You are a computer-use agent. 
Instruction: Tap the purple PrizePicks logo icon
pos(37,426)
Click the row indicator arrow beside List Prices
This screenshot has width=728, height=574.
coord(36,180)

## Task statement
Reproduce every line of the data exactly as it was written.

## Answer section
You are a computer-use agent. 
Instruction: Tap the purple PrizePicks logo icon
pos(37,426)
Click the row indicator arrow beside List Prices
This screenshot has width=728, height=574.
coord(36,180)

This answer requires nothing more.